> [REQUIREMENT]
Lines from the listing that hold the string "Choose" are what you should return.

▼

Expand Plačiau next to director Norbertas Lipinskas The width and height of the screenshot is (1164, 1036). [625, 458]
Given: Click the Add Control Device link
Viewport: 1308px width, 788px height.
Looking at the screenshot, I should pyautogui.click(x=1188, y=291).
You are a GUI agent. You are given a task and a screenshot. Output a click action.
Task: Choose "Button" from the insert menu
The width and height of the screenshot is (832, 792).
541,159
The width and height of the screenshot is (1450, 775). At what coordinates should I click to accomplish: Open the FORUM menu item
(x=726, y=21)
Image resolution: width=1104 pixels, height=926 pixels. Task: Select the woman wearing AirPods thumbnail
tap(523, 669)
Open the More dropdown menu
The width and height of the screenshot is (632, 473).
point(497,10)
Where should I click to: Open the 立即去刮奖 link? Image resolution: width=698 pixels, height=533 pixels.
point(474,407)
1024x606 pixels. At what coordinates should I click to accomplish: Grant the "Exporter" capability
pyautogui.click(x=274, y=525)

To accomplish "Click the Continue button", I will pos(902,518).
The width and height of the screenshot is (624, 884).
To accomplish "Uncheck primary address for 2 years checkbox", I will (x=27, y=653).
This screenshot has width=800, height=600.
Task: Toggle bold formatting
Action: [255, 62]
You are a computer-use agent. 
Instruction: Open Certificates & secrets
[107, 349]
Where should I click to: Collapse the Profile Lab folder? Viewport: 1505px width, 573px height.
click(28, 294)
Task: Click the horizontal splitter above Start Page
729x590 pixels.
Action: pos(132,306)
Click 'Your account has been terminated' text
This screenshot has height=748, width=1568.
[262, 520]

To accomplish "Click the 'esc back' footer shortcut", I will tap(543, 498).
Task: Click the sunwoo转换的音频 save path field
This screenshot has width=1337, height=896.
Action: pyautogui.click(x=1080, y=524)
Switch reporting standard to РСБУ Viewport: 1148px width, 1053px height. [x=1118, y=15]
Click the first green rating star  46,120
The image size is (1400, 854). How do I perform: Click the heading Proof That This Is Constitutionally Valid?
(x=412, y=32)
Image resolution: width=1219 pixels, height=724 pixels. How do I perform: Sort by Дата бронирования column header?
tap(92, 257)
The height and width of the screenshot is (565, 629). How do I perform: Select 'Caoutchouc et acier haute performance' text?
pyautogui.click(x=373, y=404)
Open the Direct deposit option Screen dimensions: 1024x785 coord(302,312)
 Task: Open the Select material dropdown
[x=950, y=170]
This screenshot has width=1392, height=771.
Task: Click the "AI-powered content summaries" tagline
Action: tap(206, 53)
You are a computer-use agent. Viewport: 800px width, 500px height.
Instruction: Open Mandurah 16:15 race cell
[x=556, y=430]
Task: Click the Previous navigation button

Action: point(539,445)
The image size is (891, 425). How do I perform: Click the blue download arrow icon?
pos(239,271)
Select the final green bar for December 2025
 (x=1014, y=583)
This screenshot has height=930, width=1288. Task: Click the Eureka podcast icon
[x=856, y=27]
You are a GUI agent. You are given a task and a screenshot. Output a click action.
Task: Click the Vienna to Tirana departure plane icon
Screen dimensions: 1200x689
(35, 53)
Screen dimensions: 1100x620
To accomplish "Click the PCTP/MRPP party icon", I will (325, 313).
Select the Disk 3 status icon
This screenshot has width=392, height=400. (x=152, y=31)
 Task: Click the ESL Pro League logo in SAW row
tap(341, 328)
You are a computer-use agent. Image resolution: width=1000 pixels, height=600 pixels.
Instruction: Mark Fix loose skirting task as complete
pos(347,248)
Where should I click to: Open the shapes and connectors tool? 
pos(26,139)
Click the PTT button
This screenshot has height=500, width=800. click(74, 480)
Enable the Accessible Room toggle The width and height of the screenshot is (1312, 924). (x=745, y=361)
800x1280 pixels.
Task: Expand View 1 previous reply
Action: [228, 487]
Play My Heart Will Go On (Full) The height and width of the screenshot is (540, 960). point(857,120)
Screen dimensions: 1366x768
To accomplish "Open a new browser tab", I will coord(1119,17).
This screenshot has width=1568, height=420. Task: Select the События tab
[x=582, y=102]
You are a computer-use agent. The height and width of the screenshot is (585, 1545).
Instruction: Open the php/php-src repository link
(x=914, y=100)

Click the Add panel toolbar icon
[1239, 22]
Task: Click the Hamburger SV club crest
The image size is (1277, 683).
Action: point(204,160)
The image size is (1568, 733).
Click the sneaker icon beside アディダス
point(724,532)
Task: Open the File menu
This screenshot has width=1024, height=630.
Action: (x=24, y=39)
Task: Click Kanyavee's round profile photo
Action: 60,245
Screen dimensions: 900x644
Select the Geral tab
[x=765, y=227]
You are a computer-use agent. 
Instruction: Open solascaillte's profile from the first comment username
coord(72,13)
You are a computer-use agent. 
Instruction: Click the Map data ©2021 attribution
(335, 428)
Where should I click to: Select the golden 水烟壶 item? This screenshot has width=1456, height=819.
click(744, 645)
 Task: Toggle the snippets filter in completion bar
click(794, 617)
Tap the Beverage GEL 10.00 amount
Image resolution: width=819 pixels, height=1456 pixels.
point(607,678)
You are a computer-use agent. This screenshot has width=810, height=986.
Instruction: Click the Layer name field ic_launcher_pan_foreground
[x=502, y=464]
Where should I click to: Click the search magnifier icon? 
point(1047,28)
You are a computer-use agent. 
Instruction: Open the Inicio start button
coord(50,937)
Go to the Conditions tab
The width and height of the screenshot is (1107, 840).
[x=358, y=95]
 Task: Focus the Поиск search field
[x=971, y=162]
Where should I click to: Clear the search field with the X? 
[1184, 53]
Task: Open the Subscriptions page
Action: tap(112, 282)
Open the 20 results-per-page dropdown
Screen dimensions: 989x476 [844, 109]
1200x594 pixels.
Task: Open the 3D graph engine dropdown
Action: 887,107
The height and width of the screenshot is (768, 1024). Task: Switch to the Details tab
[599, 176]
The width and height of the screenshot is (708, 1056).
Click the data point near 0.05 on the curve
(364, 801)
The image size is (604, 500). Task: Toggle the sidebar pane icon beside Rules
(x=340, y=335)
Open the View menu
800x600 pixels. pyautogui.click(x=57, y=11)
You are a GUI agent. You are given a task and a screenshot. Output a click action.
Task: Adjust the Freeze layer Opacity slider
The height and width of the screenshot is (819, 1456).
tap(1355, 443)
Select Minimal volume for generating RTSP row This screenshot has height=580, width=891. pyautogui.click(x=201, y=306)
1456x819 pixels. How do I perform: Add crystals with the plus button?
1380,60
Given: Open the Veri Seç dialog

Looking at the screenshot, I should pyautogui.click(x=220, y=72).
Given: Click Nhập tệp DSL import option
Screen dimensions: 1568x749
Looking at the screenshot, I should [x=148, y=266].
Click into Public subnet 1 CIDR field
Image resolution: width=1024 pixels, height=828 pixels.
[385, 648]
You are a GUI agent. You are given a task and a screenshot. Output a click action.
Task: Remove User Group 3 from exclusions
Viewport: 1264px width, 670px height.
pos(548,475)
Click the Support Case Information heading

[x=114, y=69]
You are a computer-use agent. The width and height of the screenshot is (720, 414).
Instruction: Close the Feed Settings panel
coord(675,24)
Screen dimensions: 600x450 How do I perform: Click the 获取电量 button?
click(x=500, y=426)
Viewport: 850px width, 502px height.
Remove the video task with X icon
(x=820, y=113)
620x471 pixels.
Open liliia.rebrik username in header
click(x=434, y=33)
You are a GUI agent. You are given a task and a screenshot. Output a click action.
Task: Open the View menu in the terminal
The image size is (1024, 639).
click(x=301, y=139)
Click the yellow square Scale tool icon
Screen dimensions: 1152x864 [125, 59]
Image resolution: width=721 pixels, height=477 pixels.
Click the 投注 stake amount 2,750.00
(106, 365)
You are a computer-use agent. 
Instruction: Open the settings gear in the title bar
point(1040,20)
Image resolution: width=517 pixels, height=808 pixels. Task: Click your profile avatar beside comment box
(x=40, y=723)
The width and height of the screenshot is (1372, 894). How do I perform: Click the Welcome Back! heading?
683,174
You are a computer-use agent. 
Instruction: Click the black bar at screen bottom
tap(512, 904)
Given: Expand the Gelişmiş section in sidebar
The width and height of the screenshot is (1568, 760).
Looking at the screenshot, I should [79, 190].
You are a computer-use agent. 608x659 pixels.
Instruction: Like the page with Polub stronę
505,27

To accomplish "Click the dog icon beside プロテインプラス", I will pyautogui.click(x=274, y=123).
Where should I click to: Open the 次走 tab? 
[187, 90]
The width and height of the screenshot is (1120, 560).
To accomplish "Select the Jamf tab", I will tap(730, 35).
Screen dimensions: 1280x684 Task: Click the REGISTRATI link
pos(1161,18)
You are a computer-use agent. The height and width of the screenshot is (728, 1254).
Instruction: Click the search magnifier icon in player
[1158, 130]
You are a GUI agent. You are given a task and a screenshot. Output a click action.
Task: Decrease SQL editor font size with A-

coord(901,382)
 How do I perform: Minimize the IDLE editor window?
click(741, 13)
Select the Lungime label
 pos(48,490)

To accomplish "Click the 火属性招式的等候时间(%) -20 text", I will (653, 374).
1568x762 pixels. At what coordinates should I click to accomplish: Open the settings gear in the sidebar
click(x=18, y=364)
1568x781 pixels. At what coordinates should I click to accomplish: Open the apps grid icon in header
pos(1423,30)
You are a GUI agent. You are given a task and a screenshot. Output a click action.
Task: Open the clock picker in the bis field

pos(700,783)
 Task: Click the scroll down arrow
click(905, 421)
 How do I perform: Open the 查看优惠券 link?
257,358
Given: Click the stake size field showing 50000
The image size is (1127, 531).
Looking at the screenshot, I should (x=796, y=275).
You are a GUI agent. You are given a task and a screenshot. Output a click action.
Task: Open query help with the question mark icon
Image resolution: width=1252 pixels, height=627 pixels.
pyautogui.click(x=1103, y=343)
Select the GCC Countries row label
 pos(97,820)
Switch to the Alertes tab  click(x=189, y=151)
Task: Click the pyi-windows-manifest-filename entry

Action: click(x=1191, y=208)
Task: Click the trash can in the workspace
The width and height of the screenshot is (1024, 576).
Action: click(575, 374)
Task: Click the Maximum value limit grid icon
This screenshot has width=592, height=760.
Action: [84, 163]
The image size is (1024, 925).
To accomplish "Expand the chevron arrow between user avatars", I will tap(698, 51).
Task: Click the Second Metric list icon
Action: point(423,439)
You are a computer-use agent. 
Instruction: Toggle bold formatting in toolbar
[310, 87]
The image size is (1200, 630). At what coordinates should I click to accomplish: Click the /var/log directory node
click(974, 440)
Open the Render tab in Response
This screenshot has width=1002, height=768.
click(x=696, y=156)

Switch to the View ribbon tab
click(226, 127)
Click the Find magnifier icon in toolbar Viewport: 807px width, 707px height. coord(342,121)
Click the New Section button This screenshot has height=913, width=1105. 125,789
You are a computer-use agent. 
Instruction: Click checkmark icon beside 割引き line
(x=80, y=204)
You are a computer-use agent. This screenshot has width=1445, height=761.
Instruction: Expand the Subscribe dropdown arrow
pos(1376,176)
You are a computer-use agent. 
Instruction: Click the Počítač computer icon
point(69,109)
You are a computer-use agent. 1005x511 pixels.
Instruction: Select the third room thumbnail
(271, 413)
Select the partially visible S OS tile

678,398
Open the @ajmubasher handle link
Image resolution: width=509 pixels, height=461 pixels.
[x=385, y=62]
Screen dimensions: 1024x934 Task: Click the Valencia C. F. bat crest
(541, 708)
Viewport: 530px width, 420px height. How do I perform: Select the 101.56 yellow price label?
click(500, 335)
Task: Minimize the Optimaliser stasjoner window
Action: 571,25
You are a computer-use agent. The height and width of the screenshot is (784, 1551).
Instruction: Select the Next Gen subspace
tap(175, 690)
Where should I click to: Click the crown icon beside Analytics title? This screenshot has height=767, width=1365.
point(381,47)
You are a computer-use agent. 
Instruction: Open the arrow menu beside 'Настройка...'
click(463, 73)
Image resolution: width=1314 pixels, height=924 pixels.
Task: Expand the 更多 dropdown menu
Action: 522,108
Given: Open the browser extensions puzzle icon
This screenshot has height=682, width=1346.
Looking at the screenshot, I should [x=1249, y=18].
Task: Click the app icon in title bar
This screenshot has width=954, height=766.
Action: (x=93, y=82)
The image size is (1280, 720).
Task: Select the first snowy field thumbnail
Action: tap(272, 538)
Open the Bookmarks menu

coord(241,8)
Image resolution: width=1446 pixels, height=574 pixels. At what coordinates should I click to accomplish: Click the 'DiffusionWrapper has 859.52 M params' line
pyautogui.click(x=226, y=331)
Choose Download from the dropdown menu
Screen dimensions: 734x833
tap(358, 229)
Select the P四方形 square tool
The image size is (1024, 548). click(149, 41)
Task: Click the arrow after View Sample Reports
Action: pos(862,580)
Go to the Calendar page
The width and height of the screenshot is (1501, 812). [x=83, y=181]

▲

> [EXERCISE ANSWER]
Task: Choose "Button" from the insert menu
Choose Download from the dropdown menu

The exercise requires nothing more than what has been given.